Em dado momento um técnico fica doente e as perguntas a cerca da segurança dessas viagens no tempo passam a ser ainda mais minuciosas, afinal de onde veio essa doença? E principalmente será que algum viajante no tempo ao invés de apenas trazer, não levou a doença para uma de suas viagens, como Kivrin? E o que isso pode ocasionar?
As coisas não parecem tão no controle quanto se imaginava; a viagem no tempo de Kivrin mostra ser ainda mais desafiadora e cheia de "novidades" do que o previsto. Pois o responsável por saber se ela se encontra em segurança está temporariamente "fora do ar" tão doente que precisa ser levado ao hospital. Levando em conta que em 2054 não existe nada parecido com a doença que Badri desenvolveu; algo está muito errado e fora do controle!

Em contra partida, Kivrin se encontra no século XIV e fica doente pouco depois do seu salto, despertando em um local cercada por estranhos e com uma língua diferente da que ela havia se empenhado tanto em aprender; o seu tradutor não está funcionando, ela não consegue lidar com nada do que está acontecendo como previsto.
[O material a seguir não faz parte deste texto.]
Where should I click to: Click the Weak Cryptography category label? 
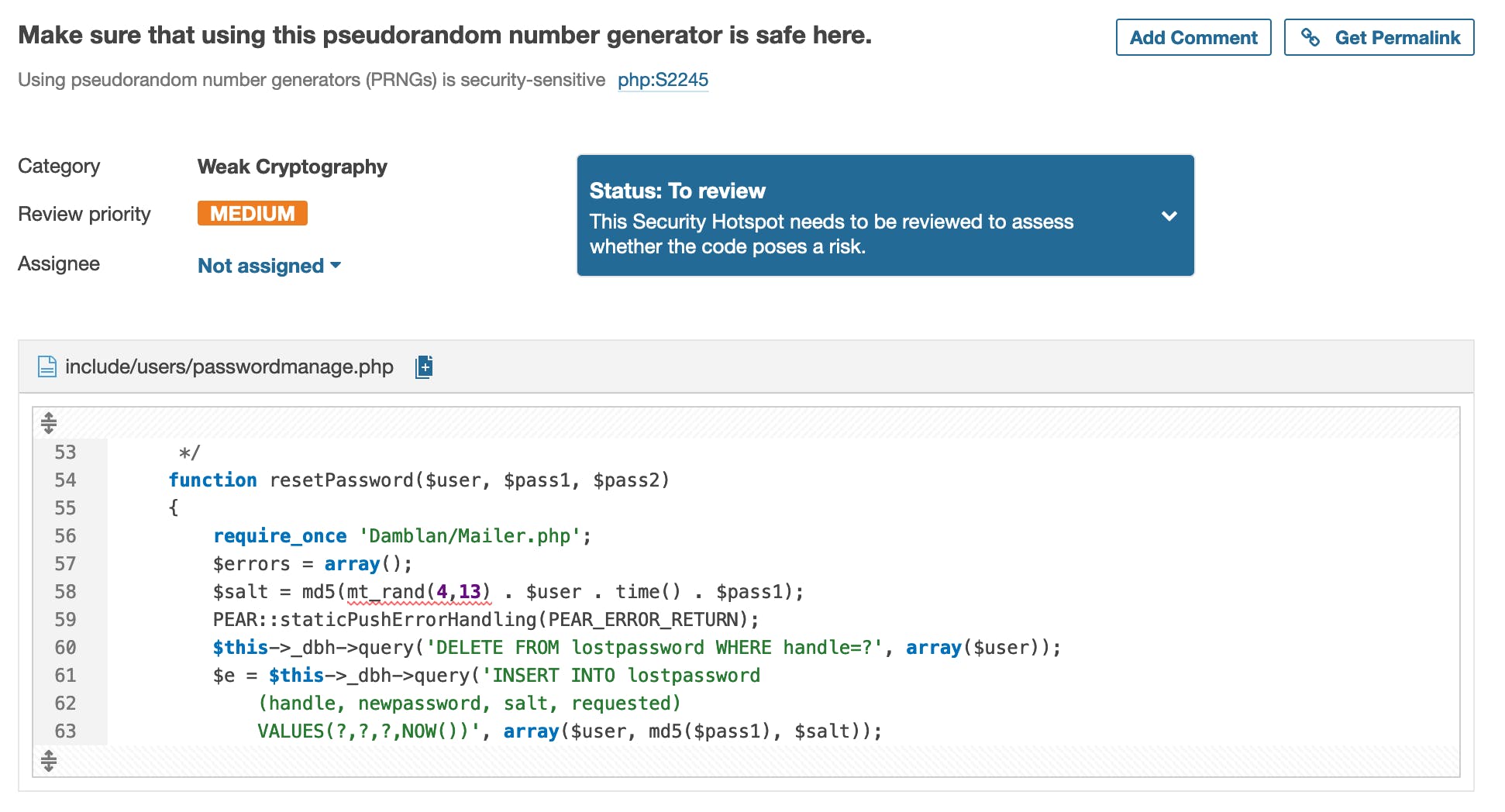coord(292,167)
Doente, ela pensa o mais rápido que pode e passa a registrar a vida dos estranhos ao seu redor que estão em um constante ir e vir, com mulheres cuidando dela e lhe dando todo o necessário para se restabelecer. Ela conhece Imeyne e Eliws que são filhas de Rosemound e Agnes e muitas outras pessoas, já que acaba acolhida em uma casa em que o dinheiro não é problema possuindo bens e servos. Além de conhecer um padre estranho de começo, chamado Roche. Kivrin meio que se adapta demais a essas pessoas e se vê envolvida cada vez mais em suas vidas e preparativos para o natal, mas sabe que isso não pode ser definitivo. Tudo fica perigoso demais, pois alguém que deveria estar ali apenas para observar, preparada (teoricamente) para a era visitada (se é que ela está onde deveria) pode vir a mudar o curso de tudo. Afinal o que acontecer não tem volta e poderá mudar o passado e todo o futuro de maneira drástica e inesperadas! E agora? Estaria Kivrin presa no passado e correndo risco de por tudo a perder para todos em 2054? Afinal ela não sabe nada do que está acontecendo na sua era.
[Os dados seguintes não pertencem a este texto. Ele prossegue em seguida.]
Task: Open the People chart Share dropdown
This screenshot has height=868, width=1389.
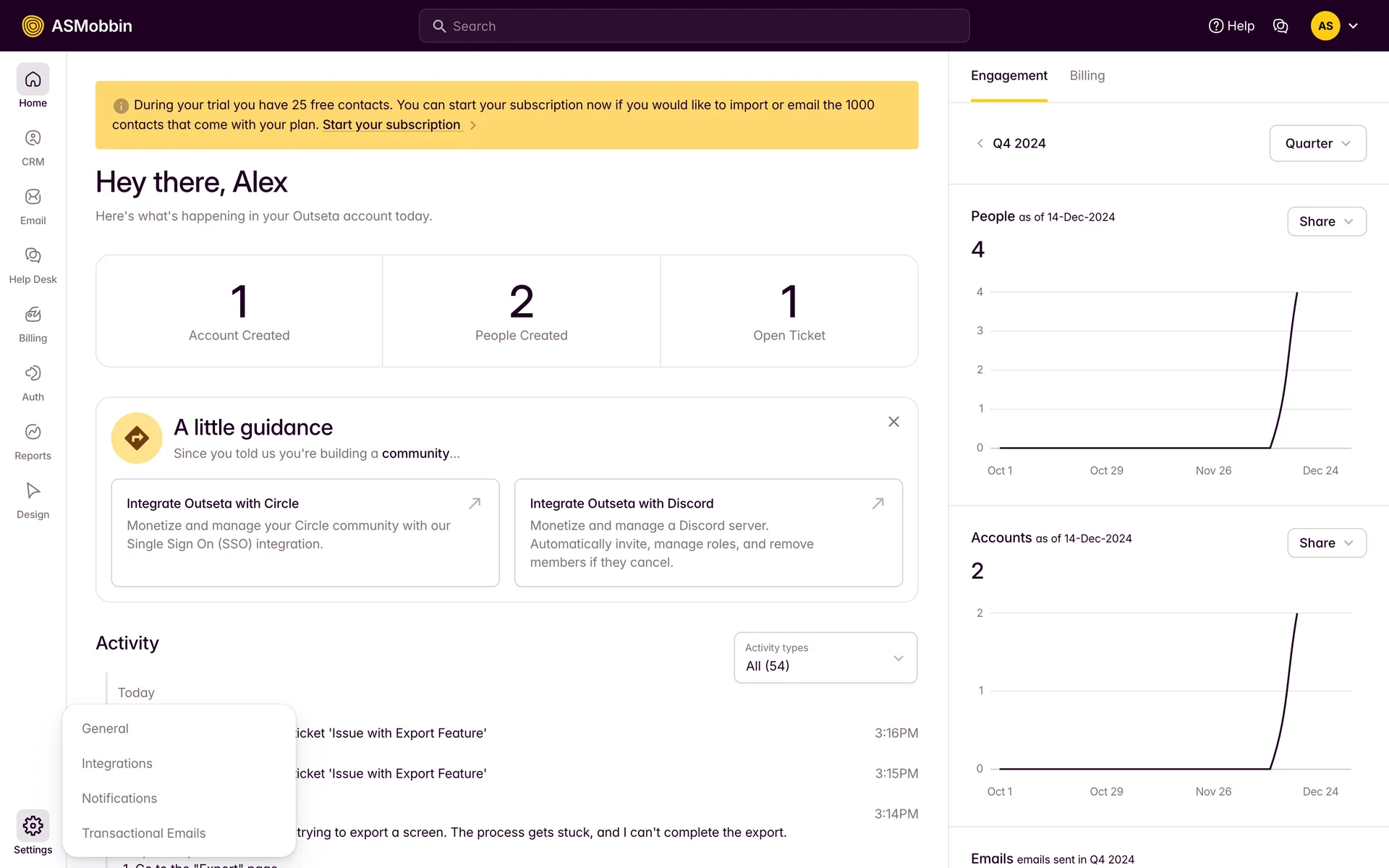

Dunworthy está disposto a resgatar a jovem, porém encontra empecilhos, além de muitas outras pessoas começarem a desenvolver a tal doença misteriosa, mesmo com toda tecnologia de 2054, nada parece ser o suficiente para deter essa doença misteriosa. 

Enquanto em 2054 a doença se alastra cada vez mais rápido deixando Oxford em quarentena e fazendo com que os pesquisadores se desdobrem em uma corrida contra o tempo para curar as pessoas; na idade média Kivrin vai sarando e nenhuma outra pessoa encontra-se com a mesma doença que ela. Com isso ela passa a tentar descobrir como voltar para o seu tempo. Se não estiver lá no local e hora marcados o que será do futuro? Ficará perdida para sempre no passado tendo que aceitar uma nova vida, porém o mais importante é que consequências isso teria para a história?

A história, apesar de conter muitos detalhes como livros assim contém, de maneira nenhuma é chata ou repetitiva, pelo contrário; tem uma narrativa fluída e intercala momentos entre 2054 e a era média onde Kivrin está. E não apenas ciência está envolvida no enredo, mas religião, crenças e esperança. Assim como perguntas: "será mesmo correto tudo isso?" - estariam a população de 2054 vivendo um colapso por conta de vaidade e excessos cometidos por tal ato dando um de Deus e mudando o curso da história ou evoluindo tanto que a ganância e busca por interesses de realizações pessoais superam os aprendizados cristãos? Brincar de Deus pode ser perigoso! Além disso a autora consegue com maestria criar personagens críveis com personalidades tão bem delineadas que chegamos a pensar que estamos lidando com fatos reais e pessoas reais!

Resumindo, pois queria ficar aqui falando e falando sobre essa história incrível; tive uma oportunidade fantástica de ler esse livro que tornou-se especial em muitos sentidos e recomendado por mim de olhos fechados!